Family members receive grief support phone calls, mailings and any one-to-one support they need. They are also invited to yearly memorial services.
Many patients and families have told Toomey they wish they would have known about hospice sooner since it relieved so much stress. This motivates her to make sure people know the benefits of hospice care.
“I encourage people to think of hospice as a care option to stay in their own home and stay comfortable while living a good quality of life,” Toomey said.
Nursing and dietary services in hospice
Whether a hospice patient is in their own home or at a hospice location, they receive care from the nursing team for their physical well-being and symptom management.
Hospice care doesn’t use aggressive measures like tubes, diagnostics, chemotherapy, or surgical procedures, but it is highly skilled in providing palliative care via medications, equipment, wound care and exceptional nursing.
This exceptional nursing includes care coordination, handling patient priorities and managing the disease process. Each nurse focuses on providing comfort, maintaining nutrition and hydration, and assisting with functional disabilities.
The dietary team helps the nursing team deliver personalized care by providing consultation on what will best meet a patient’s needs.
Hospice offers spiritual care, too
In addition to physical care, hospice supports spiritual, emotional and social well-being.
“Research says those things are just as important as providing medications,” Toomey said. “When we care for someone in a holistic manner, it cares for them in a way that medicine would. It takes that whole team and all the different knowledge and background and expertise to be able to help someone reach the end of their life gracefully.”
Chaplains help the patient and family cope with emotional and spiritual issues. They provide spiritual care, such as actively listening, reading the Bible, sharing stories, praying and singing.
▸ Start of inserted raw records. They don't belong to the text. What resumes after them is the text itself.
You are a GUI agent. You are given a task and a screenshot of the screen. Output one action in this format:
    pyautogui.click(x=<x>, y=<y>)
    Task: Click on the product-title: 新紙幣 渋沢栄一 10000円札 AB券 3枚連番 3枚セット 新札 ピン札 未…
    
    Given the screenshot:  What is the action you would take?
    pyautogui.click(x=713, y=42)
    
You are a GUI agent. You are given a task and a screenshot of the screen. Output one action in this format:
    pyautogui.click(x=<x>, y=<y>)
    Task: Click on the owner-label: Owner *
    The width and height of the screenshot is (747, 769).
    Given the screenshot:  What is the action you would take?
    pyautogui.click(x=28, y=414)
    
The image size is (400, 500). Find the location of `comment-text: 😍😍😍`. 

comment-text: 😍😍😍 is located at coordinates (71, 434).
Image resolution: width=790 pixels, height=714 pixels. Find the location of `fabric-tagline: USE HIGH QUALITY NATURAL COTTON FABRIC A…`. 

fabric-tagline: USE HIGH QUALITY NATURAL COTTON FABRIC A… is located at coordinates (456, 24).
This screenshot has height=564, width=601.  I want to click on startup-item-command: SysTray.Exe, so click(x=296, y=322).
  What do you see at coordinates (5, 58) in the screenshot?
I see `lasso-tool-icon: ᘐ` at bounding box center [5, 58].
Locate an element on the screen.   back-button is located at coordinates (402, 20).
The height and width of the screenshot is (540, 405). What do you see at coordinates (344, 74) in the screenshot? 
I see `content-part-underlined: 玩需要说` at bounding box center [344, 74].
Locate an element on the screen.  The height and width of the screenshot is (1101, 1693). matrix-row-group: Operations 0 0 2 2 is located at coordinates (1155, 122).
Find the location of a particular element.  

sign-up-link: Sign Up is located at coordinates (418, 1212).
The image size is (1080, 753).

Activities and social services in hospice
Social and psychological well-being is strengthened by the activities and social services team. They care for patients by responding to emotional issues, talking through financial concerns, helping maintain appearance, supporting basic functions, addressing anxiety and fears, and supporting cognition and attention.
“Social workers are there to help patients find comfort and joy. Some patients want experiences like fishing, kayaking or going to the races. Some want to take a vacation or reconnect with a family member,” Toomey said. “This group gets individuals to open up and think about what is important to them.”
Whatever a hospice team member’s role, they work together to help patients get the best care.
This means staying attentive to the moment and remaining fully present, physically and emotionally.
“It’s a very personalized care team that serves patients,” said Toomey. “Everyone receives nursing care and then can choose to receive care from the other disciplines depending on what is important to them.”